:: PROVIDED INFORMATION ::

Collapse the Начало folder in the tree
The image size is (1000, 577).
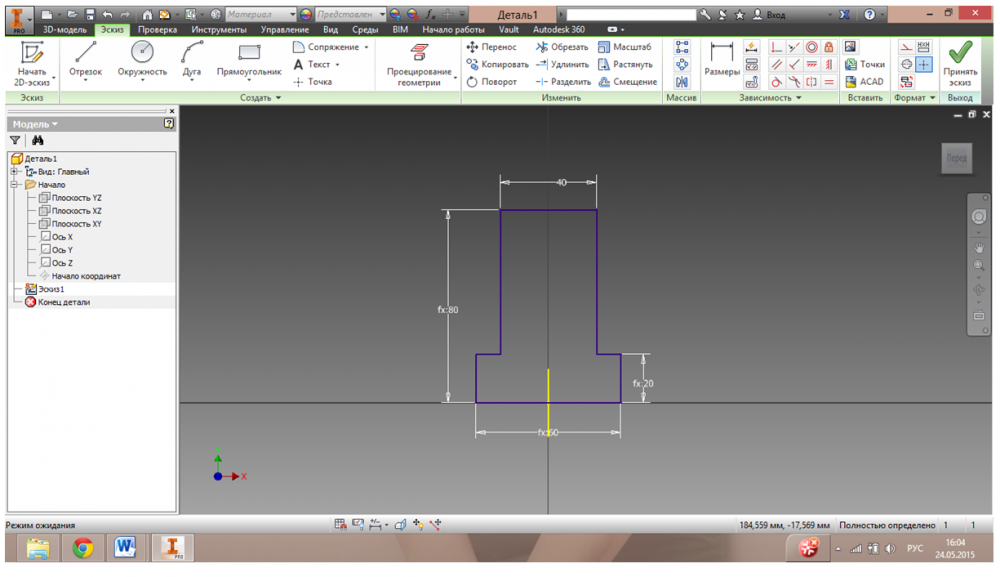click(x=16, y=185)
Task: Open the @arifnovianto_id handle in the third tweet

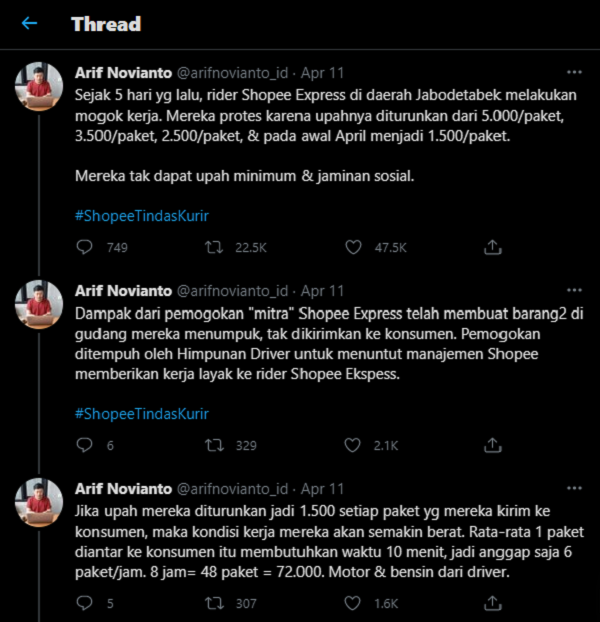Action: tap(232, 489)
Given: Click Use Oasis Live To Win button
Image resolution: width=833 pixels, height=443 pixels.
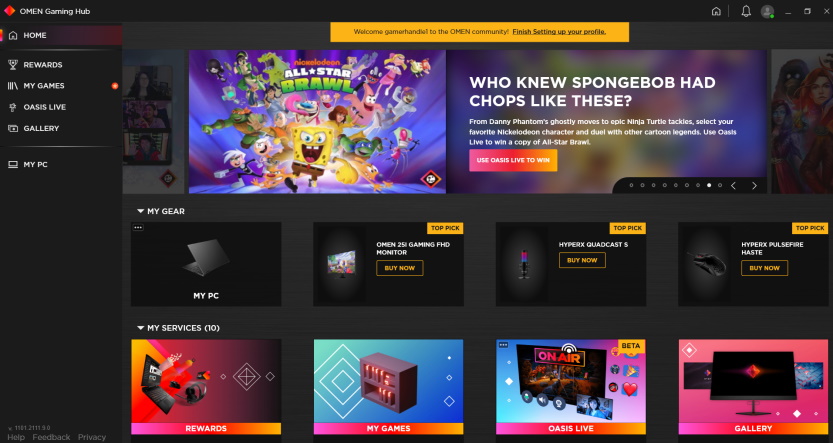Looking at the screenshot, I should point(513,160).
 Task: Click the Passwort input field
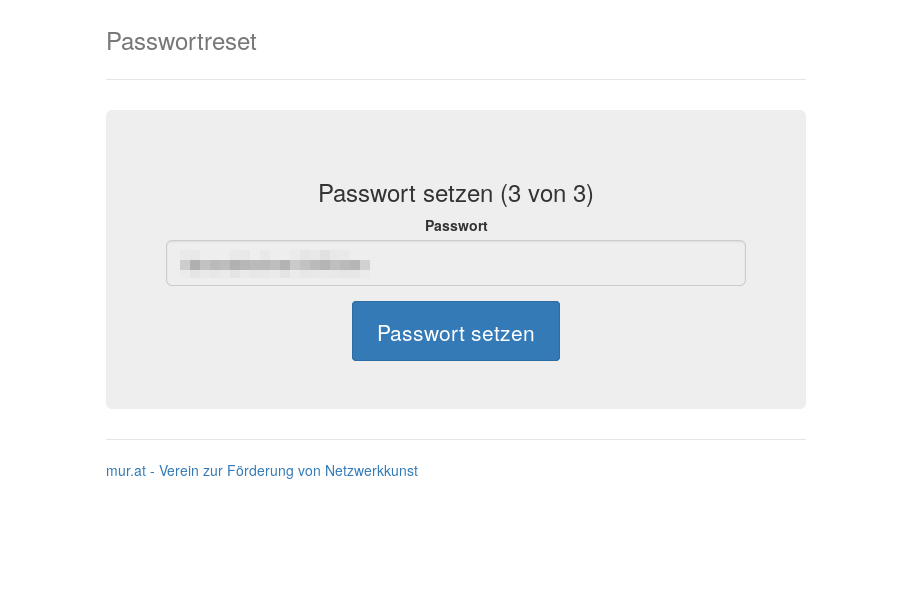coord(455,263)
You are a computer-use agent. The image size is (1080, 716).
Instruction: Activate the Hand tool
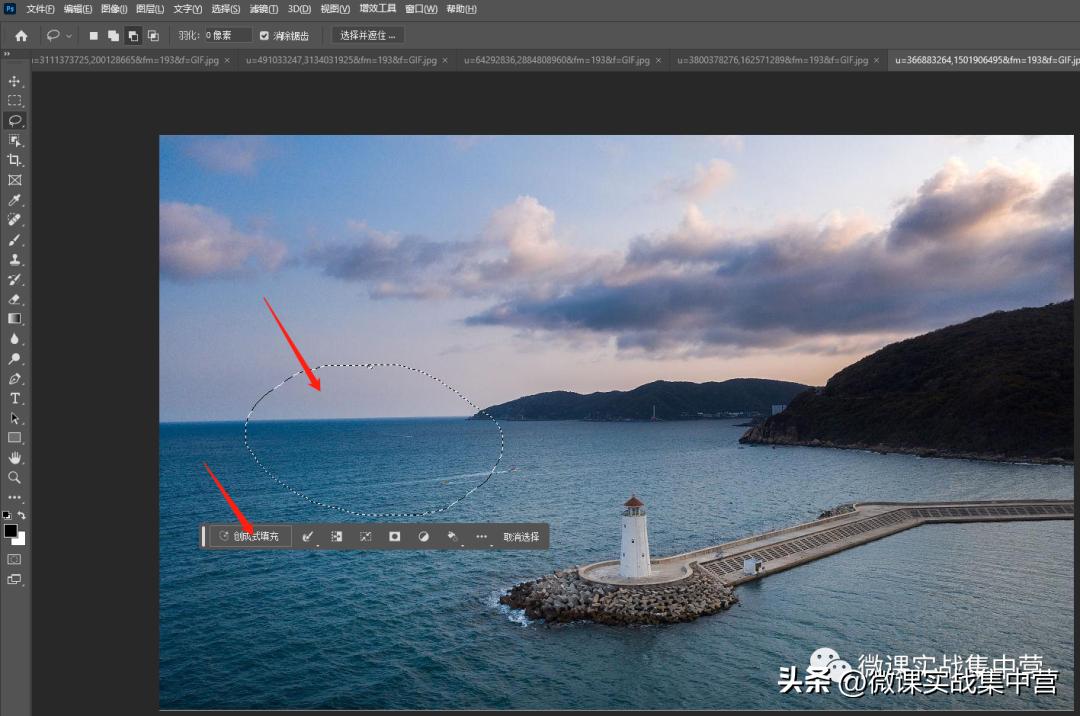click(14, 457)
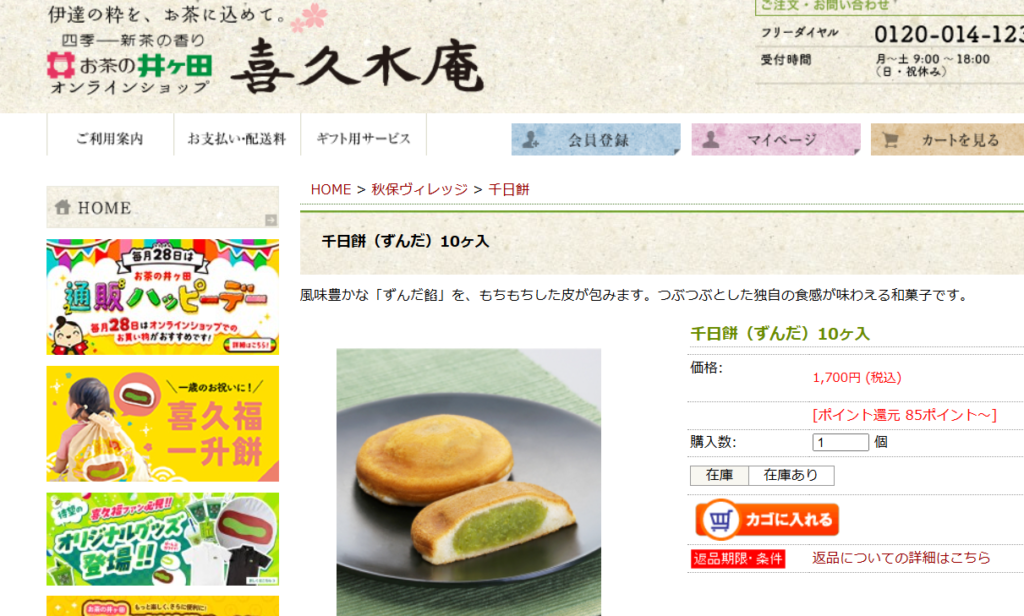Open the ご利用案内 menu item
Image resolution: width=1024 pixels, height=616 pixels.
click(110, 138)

:::
:: PROVIDED INFORMATION ::

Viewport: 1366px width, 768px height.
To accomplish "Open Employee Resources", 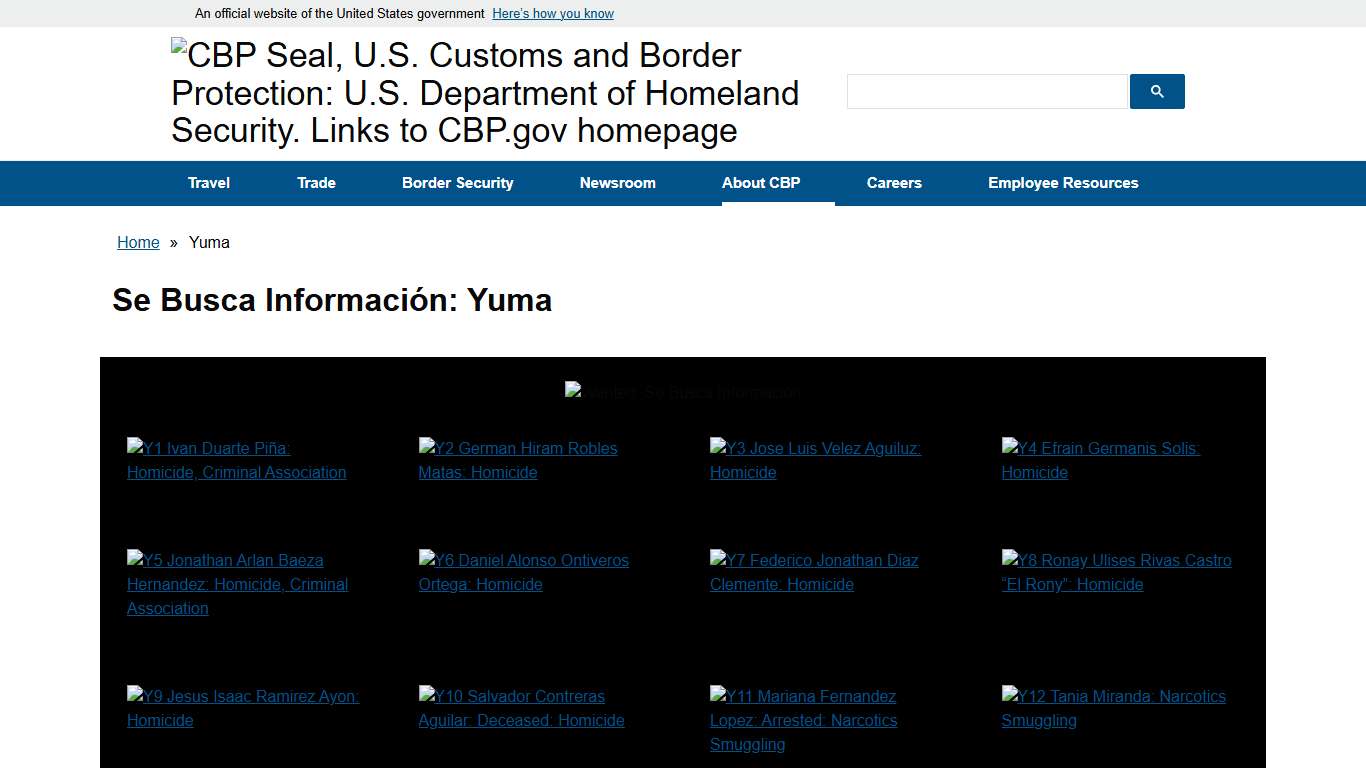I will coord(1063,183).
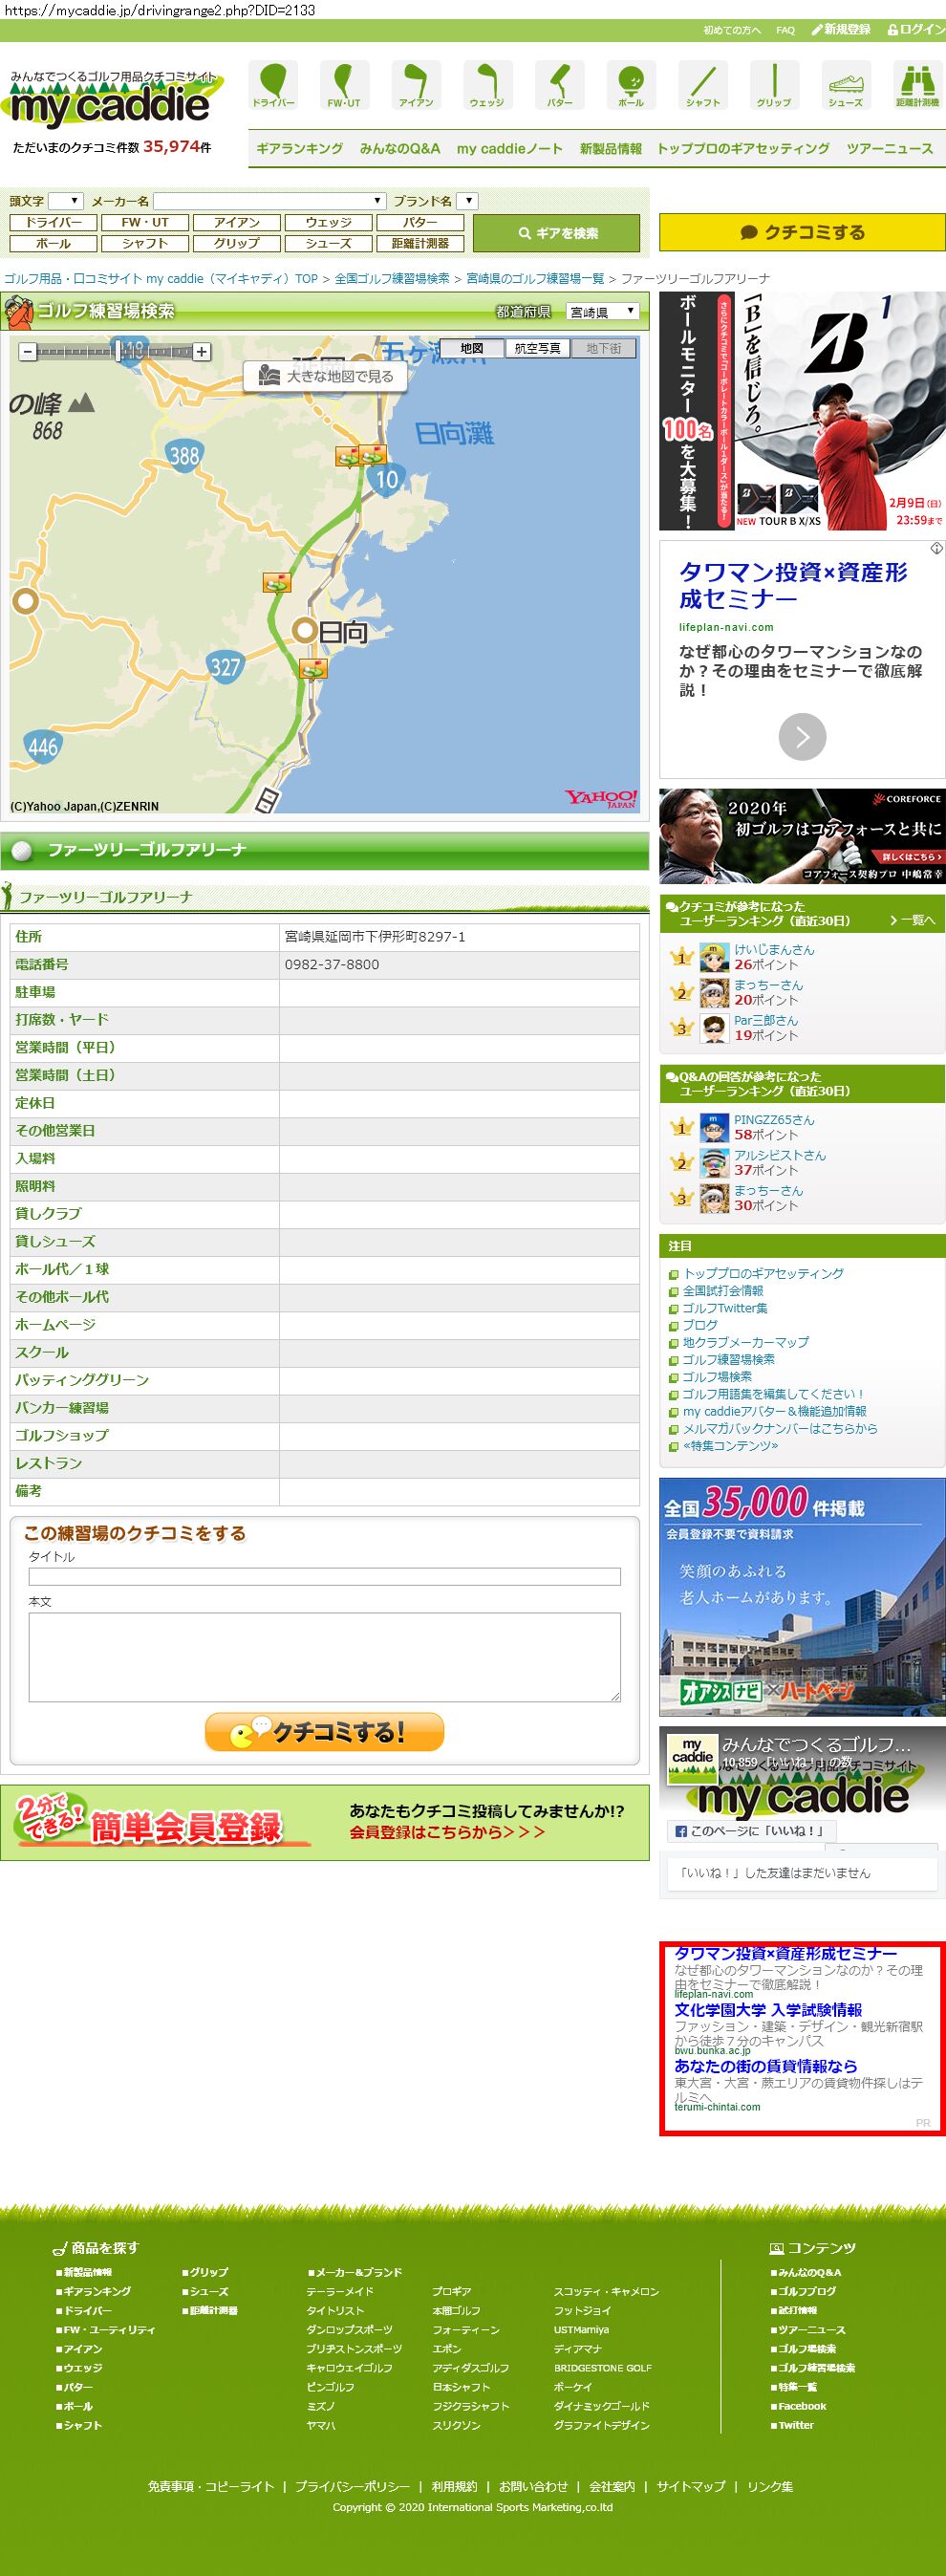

:::

WHAT YOU SHOULD DO: Reproduce exactly the lines above that run from the one with "Collapse the Начало folder in the tree" to the one with "Given: Click Use Oasis Live To Win button", both included, leaving pictures out.

EXERCISE ANSWER:
Collapse the Начало folder in the tree
The image size is (1000, 577).
click(x=16, y=185)
Task: Open the @arifnovianto_id handle in the third tweet

Action: tap(232, 489)
Given: Click Use Oasis Live To Win button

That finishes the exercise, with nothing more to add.